Циферный дядя тоже загружается по самое не балуй, и мы идём по доскам вдоль грядок, от которых уже пахнет первыми помидорами.
Идём.
И идём.
Долго что-то идём.
Мне за грудой брёвен не очень-то видно, куда, я только вдруг понимаю, что кончаются под ногами доски, и я начинаю месить противную грязь.
— Да уж, отсюда и до Бабкати не докричишься, если увязнешь!
Становится немного не по себе.
— Кидай вот сюда, — говорит циферный дядя и сваливает брёвна прямо на землю.
Я повторяю за ним и, наконец, вижу… О, она! Это же она!
Канава!
Откуда — здесь?
Я смотрю на циферного дядю. Он смотрит на меня.
— Дядя, так вы вонючка? — спрашиваю я. — Мне мама говорила, что вы абсолютно нормальный.
— Конечно. Я просто люблю тебя.
Тут-то я и понимаю, что врёт мне циферный дядя. Я вонючек не видела, но почему-то знаю, что именно так они смотрят противно, и так они шагают медленно, и ручки у них такие же гаденькие — от них холодок по спине бежит и тело немеет страшно.
Он эти ручки мне под куртку запихивает. Падает из кармана красный пакет.
— Дай погрею, — говорит мне циферный дядя.
И лезет куда-то ещё…
А я стою — убежать не могу. Голову повернуть не могу. Глаза закрыть не могу. Как от заклятия онемела! Всё вижу со стороны словно. И как мою одежду вонючка снимает, и как у сточной канавы складывает аккуратно, и как ведёт меня прямо в грязь.
По уши завёл. По самые мои белые бантики!
Я смотрела на это и думала, что вот-вот захлебнусь и сдохну.
Так и случилось, мне кажется.
— Ты только никому не говори, — попросил он уже другую девочку, когда одел её на берегу. — Маме особенно. Поняла?
— Угу…
Только вот ничегошеньки она не поняла. Вроде отмирать начала, а в башке только одно дрыгалось: «Долго хожу за хлебом — мама ругаться будет!»
А ещё: «Не люблю больше „Раковые шейки“!»
Не знаю, как уж до булочной дошла эта другая девочка: она была грязная с головы до ног и воняла. Я сама это слышала и видела, а остальные почему-то — нет.
«Это колдовство вонючки, — решила я, — только я знаю, какая эта девочка, и только вонючка знает, какая она».
и никто, и никто, и никто
больше
НЕ УСЛЫШИТ
И НЕ УВИДИТ
НАС
* * *
Мама была права: сложно отмыться, если тебя потрогал вонючка.
Вернувшись домой, другая девочка положила булку на стол и пошла в баню, пока мама её не увидела. Ох, и долго же она мылась в холодной воде, ох, и долго же она сдирала мочалкой кожу!
Прилетела в прихожую Муха. Она единственная почувствовала, что меня больше нет, и начала скулить.
— Не плачь. Ты же не маленькая, чтобы плакать! — разозлилась другая девочка на неё.
И после этого никто больше не катался на Мухе. И песни не пел. И не хохотал. Да и я артисткой не стала (простите, пожалуйста, Бабкатя).
Мама другую девочку по ведьмам таскала, мол, сама она все заклинания перепробовала, но не помогали ведьмы. Жизнь раскололась надвое, как яичко: до — я, а после — другая девочка.

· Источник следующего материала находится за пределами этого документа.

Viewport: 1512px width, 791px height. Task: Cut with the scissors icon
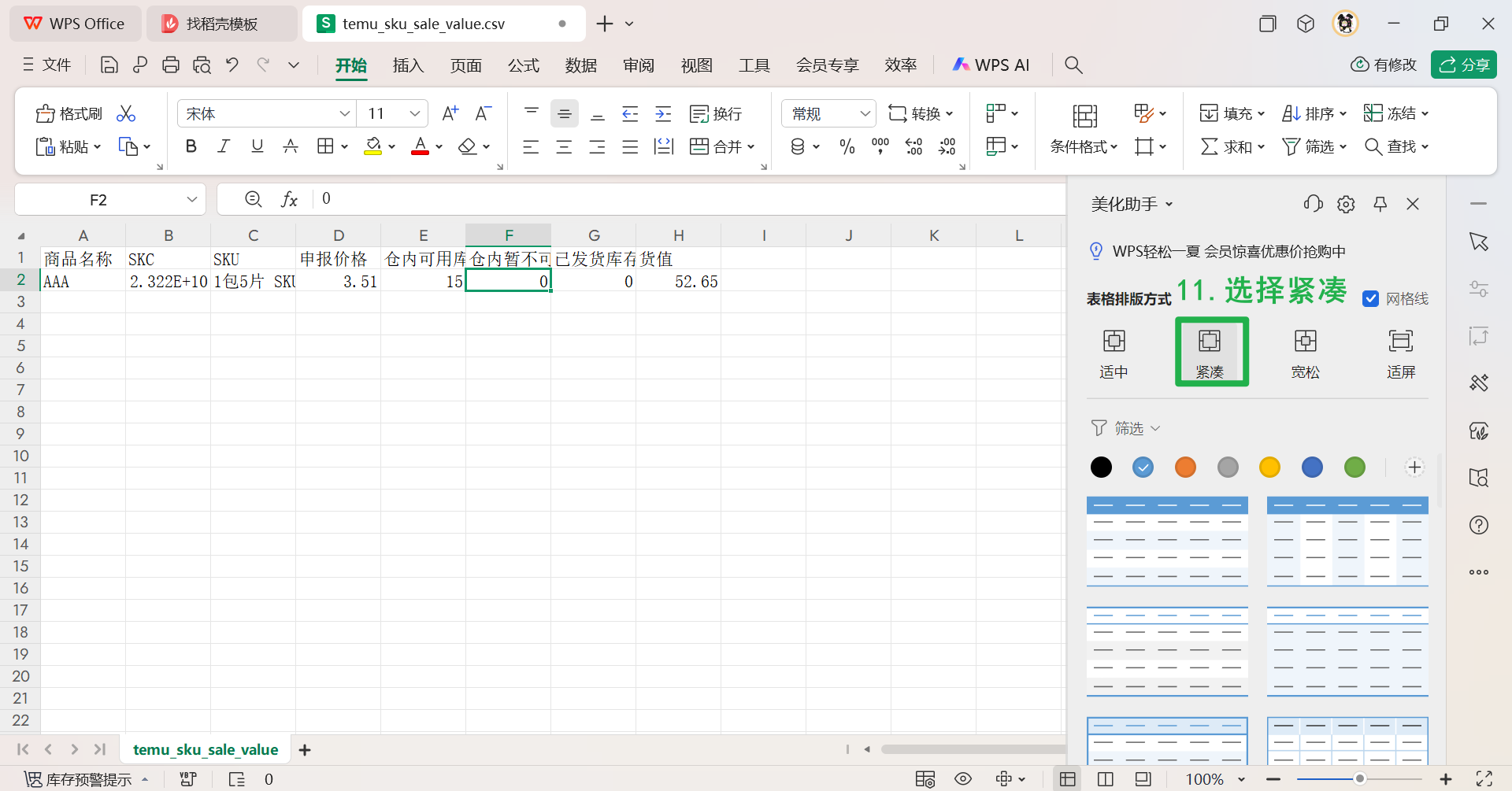click(125, 113)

Девочка, которая мылась каждый день, два раза в день, три раза в день, но воняла. И конечно, она ничего не сказала маме. Не знаю почему. Я до сих пор надеюсь, что мама сама заметила, что меня нет, нашла пакет у той сточной канавы и пульнула в вонючку заклятие, и он в конце концов сдох, прямо как сдохла я.
Не хочу, правда, думать, скольких девочек, идущих за хлебом, он ещё затянул в сточную канаву, но когда я вижу вонючку во сне, я ему говорю:
— Никакой ты не нормальный. Ты самый ненормальный из всех абсолютно ненормальных. Я хочу, чтобы ты горел в аду.
И я верю, что другой девочке станет лучше, если хотя бы я это расскажу.